▸ **Excerpted passage**:

........

A voice of Understanding, thanks Shyanekh! My ties to xtianity were never very strong, so I only performed two "black masses" when I first embraced and accepted my True Self as a Black Brother back in the day - if the glove fits... My second black mass ritual was done out of pure fun. :bat:

Xeper.
/Adramelek\
Gnothi seauton= "Know Thy Self."
 

Quintessence

Consults with Trees
Staff member
Premium Member
I'm not sure if it can be said that I've done a blasphemy ritual, with respect to the examples listed in the OP, as the form it would take in my path is different. Like Adramelek, I never had particularly strong ties to Christianity since I left that path when I was very young. Instead, I use it to - as mentioned in the OP - free myself from something emotionally that I'm being pressured to adhere to from external influences.

You get taught, for example, in some circles that if you do a "mean" spell there's some cosmic bogeyman who is going to feed you spoonfuls of suffering for your "evil" intentions. It's complete BS, but you hear it so often you start to believe it anyway. You wonder "well, what if they're right and I'm going to screw myself over doing this?"

Then you do it. The world does not come to an end. You receive no "karmic backlash" from the cosmic bogeyman. You have not and will not be punished for what you did. Instead, you realize you just did a spell that gave you an amazing rush of power that also worked beautifully. There are consequences to your actions, yes, but it's hardly the sort of cosmic justice I hear some of these whitelighter New Agers driveling on about.
 

1137

Here until I storm off again
Premium Member
I honestly cannot comment from experience. I have no issues with the religion I came from, and my family always has and continues to support me wherever I turn (although my mom has threatened to disown me if I became Christian hahaha). I can see how it would be helpful though. There was a thread on here about someone who was still shaken up by the concept of Hell, and I have heard similar things quite often. I think said rituals would be very useful for such an individual.
 

Gjallarhorn

N'yog-Sothep
In the explicit context of someone still in recent memory and/or emotionally stuck on a past religion in a deep subconscious way, yet still knowing it's all garbage on a completely informed intellectual level, what do you guys think of psychodrama to help the person free themselves emotionally?

I heard a Right-Hand Path follower express that walkers of the Left Hand Path frown upon these, but it occurs to me that this is a very Left Hand thing to do;

Blasphemy, catharsis, and self-initiation

6-6-06: The Satanic High Mass

Just the first two links I could think of.
I think blasphemy can be fun, but only helpful for yourself if you do it once. On the other hand, there are seven billion people on the Earth, most in need of a good dose of profanity. In that case, you have seven billion reasons to blaspheme.

........

▸ **Source data**:
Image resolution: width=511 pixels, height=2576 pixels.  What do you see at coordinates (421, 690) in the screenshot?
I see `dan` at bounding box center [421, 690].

........

▸ **Goal of the exercise**:
In the forum thread on blasphemy rituals:
(a) How many "black masses" does the first post say were performed?
(b) What has the mom of the poster who signs as "Here until I storm off again" threatened to do?
(c) How many people on Earth does the closing post mention?
None of the data is needed here.

▸ **Output for this exercise**:
(a) Two.
(b) Disown the poster if the poster became Christian.
(c) Seven billion.